Instructions for the task> Write the next part of the article on 3D printing below, picking up after its last sentence.

The future of 3D printing is firming up as it moves from do-it-yourself tinkerers to key players selling complete consumer solutions. This shift brings important ecological and socio-economic implications…

3D printed hat - just the thing for Melbourne Cup. Flickr/ Hindrik S

The future of 3D printing is firming up as it moves from do-it-yourself tinkerers to key players selling complete consumer solutions. This shift brings important ecological and socio-economic implications.

According to Google Trends, interest in 3D printing increased tenfold in the past two years and shows no signs of slowing down for 2014.

And it wasn’t just the gimmick of 3D printed wings adorning Victoria Secret models that turned heads.

Online, all of those Google searchers were interested in printing everything from food and guns to houses and even fascinators (for the Melbourne Cup).

This year, even Martha Stewart, the American home decoration magnate, declared 3D printing a “good thing” and ordered a few printers herself.

Post offices in France are rolling out 3D printers much like UPS Store in the US. The UK grocery chain Asda is dabbling in the technology as well, offering shoppers a chance to get a mini 3D printed model of themselves.

Create ‘mini me’ models of you and your family.

3D printing is starting to add up for consumers too. A recent experiment by Michigan Technological University showed that, by cheaply making “disposable” household items that would otherwise have to be bought elsewhere (think shower rings and smartphone cases), a US$2,000 3D printer would pay for itself in less than a year.

Why the explosion of interest? As was covered here and elsewhere, many key 3D printing patents continue to expire, and this allows new firms to innovate, compete and explore new business models.

As these 3D printing business models solidify, the bright promises of a new industrial revolution are meeting distinct ecological and social realities.

3D junk

Ecologically, while 3D printing may be “greener” than traditional manufacturing, economies of abundance instead of scarcity could create new problems.

3D printing might upend consumption patterns, but if the logic of economies of abundance that exist in digital content filter through to 3D printing, we’ll be awash in plastic junk.

Data shown>

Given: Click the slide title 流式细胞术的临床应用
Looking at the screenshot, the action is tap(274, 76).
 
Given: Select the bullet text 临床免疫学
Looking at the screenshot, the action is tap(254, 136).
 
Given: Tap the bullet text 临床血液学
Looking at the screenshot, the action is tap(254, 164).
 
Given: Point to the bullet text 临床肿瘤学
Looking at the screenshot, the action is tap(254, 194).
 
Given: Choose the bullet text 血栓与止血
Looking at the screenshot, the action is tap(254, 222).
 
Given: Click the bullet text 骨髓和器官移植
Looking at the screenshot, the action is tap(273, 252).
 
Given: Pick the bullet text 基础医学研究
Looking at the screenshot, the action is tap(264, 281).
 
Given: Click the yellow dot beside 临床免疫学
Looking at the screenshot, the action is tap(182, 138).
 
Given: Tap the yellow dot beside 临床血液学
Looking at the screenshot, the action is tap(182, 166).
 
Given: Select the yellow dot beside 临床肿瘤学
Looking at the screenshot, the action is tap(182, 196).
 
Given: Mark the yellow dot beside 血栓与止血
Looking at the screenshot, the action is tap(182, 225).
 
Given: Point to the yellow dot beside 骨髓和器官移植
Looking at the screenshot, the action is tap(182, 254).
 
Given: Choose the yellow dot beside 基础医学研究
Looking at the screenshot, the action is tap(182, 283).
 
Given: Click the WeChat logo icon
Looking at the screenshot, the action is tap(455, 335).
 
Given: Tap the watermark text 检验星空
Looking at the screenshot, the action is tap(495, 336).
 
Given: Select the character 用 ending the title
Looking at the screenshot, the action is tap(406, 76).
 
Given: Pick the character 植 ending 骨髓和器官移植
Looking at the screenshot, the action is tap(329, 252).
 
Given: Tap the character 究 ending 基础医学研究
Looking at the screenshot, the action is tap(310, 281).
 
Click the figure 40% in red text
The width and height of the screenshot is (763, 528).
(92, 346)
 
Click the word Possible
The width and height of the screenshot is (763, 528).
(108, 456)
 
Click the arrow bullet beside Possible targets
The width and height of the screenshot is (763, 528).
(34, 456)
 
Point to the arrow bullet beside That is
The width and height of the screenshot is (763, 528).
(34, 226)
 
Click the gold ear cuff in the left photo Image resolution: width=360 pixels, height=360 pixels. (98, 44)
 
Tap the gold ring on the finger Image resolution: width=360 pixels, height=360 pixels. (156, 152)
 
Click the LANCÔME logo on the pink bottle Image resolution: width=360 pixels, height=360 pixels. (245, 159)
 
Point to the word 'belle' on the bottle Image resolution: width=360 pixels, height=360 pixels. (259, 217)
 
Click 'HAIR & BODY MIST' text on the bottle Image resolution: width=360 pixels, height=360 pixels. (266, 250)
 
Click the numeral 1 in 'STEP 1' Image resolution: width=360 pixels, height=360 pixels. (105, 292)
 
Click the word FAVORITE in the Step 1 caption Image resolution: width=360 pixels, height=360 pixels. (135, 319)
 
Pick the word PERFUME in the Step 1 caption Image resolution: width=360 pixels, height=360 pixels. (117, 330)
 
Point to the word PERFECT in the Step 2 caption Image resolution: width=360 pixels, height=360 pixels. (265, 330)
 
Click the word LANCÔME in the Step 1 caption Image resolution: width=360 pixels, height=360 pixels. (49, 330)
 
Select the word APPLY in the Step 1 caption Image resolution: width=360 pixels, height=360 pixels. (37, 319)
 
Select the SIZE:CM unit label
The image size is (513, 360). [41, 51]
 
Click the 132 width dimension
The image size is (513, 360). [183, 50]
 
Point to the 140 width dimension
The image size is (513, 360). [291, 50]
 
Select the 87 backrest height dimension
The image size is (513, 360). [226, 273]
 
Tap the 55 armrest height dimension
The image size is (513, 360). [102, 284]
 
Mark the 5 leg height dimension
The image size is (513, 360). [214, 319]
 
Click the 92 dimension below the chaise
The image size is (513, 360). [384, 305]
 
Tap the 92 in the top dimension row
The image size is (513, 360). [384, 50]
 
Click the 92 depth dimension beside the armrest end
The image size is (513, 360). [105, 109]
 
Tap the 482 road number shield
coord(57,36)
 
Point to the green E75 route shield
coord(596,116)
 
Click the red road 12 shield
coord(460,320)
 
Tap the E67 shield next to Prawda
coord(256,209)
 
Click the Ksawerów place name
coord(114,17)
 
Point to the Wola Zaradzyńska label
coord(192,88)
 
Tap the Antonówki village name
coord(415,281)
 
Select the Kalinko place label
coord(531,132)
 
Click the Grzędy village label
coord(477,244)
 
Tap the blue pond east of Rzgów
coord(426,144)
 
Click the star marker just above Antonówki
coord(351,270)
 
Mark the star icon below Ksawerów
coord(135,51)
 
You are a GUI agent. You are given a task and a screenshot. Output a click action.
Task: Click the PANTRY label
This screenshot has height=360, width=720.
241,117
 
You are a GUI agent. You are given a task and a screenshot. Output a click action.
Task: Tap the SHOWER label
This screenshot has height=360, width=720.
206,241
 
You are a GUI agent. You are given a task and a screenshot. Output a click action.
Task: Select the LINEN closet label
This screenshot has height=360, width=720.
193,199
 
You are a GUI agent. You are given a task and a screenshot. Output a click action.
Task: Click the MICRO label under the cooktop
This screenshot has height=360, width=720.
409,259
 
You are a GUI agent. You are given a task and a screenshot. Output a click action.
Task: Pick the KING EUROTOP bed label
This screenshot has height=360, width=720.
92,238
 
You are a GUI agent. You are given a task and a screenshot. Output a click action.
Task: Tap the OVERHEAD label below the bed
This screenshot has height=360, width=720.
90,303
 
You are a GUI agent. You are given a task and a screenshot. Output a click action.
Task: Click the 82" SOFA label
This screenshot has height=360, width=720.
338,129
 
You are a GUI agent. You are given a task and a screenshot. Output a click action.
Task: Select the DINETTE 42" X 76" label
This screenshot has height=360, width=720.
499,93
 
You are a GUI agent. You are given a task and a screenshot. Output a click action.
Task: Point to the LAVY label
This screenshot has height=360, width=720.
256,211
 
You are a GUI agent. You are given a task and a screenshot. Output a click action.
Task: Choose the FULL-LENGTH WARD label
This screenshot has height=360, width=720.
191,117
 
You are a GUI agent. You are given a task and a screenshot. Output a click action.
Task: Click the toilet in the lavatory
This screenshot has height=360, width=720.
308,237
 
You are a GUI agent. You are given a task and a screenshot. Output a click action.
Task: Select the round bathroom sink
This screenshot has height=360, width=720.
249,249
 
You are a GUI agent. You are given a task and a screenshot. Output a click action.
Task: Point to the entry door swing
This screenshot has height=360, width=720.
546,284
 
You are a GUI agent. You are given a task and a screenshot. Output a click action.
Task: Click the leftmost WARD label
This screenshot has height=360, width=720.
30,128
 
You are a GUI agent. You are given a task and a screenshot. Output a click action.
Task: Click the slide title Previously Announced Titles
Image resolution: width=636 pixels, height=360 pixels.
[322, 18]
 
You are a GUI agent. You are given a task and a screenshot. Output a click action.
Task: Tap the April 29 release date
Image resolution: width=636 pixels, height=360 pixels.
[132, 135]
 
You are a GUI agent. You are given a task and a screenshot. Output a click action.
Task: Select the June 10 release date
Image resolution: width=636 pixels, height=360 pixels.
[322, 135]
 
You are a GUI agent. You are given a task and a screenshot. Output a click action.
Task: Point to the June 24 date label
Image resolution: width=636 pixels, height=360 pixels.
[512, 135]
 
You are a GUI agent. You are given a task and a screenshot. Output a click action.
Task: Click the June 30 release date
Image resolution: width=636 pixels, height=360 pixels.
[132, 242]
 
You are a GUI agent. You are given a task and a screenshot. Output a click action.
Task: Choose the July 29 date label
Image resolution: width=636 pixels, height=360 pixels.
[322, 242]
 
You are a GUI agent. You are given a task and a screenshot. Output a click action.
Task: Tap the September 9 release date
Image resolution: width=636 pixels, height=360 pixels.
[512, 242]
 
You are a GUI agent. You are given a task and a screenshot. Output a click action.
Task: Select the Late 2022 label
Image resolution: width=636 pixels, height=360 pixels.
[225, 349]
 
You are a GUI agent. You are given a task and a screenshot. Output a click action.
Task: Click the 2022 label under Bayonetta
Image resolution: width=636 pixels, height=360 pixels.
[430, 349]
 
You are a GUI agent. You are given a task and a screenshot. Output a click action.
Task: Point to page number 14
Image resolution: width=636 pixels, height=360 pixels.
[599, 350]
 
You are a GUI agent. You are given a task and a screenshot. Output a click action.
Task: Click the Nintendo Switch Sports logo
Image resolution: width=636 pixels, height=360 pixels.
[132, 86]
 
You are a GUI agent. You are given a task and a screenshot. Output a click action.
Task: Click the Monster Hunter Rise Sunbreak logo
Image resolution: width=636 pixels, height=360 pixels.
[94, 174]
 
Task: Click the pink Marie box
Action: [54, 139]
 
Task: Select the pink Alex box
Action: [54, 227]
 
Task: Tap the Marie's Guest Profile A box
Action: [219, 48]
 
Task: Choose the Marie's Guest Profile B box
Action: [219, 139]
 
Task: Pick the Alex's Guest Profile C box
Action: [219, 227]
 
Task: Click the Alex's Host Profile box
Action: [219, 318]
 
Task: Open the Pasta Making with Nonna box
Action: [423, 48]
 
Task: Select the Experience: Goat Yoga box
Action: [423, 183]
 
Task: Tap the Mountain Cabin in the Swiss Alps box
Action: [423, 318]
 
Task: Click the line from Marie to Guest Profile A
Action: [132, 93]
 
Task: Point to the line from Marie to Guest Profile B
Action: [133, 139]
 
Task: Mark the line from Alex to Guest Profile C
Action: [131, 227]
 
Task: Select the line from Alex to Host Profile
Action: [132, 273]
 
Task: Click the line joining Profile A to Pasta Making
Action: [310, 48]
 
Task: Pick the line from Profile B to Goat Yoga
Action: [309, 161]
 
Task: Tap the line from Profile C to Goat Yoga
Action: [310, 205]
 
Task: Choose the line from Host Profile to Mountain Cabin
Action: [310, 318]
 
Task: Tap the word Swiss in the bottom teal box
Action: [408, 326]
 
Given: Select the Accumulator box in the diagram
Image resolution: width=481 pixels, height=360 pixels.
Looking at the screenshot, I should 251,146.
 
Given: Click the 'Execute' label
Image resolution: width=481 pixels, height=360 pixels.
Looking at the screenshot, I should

Result for this task>
Preliminary studies of the full environmental life cycle of plastic products suggest that distributed manufacturing with 3D printers can lower the environmental impact of a range of goods by over 40%.

That’s because 3D printing gets rid of the complex commercial logistics chains needed for each product, and the actual printing process allows more objects to be printed from less material.

However, as 3D printing continues to lower the barriers to manufacturing, conspicuous consumption may accelerate.

Think of how ephemeral our interest in digital content is. What if, instead of each new song or podcast you listened to, you downloaded a better smartphone case or must-have figurine for the kids?

How quickly would you get bored of each object if the next thing is just a click and 3D print away? What will we do with all the abundant, accessible, and cheap self-mass-production?

3D printed smartphone cases. Flickr/Shapeways

3D printing may lessen commercial consumption, but a homemade flood of discarded objects may still fill childrens’ toy chests and parents’ sheds.


Recycling consumer 3D printed objects is possible, but it takes energy and only makes production and consumption more efficient – not effectively sustainable. If production increases more than efficiency, we’re still at an environmental loss.

Recycling schemes that do exist are already following all too familiar patterns of global inequality. A group of “social entrepreneurs” suggest certifying “ethical filaments” to fuel the 3D printing drive via developing nations.

In this scheme, labourers in developing nations pick through landfills in “waste picker groups” looking for plastic scraps to sell to the new market of recycled filaments firms. At least we’re not buying “conflict filament” (think conflict diamonds and conflict minerals). Although “ethical” petrochemicals are already being marketed.

3D printing monetised

Aside from the material-ethical implications of 3D printing business models, socio-economic implications are evolving too.

3D printing has so far required a “do it yourself” knack for experimenting and a free and open source knowledge base.

Now, firms are providing seamless, vertically integrated experiences attached to familiar Web 2.0 monetisation models. So, 3D printing is mirroring the corporate turn of Web 2.0 business models that offer services which monetise users' data and relationships while shifting ownership of content to the business.

3D collectibles, the new thing from a digital store. MakerBot (R)

For instance, onetime DIY darling 3D printing company Makerbot recently unveiled its own proprietary online store, where consumers can download exclusive snap-together toys and solid plastic figurines.

The files are similar to an iTunes music file, and come with similar Terms of Use.

Users don’t own the content; they license unlimited prints for personal, non-commercial purposes — although those terms may change at any time.

Of further concern is that the Makerbot file format that users pay for only works in Makerbot printers, and cannot be easily reverse engineered or remixed.

Note that Makerbot does continue to host a more open repository of objects, at, where paid and free (as in beer and speech) content can be found.

Another company, Pirate3D, goes even further in ease of use and intellectual restrictions. Pirate3D hopes to manufacture Apple’s business playbook in the 3D printed world.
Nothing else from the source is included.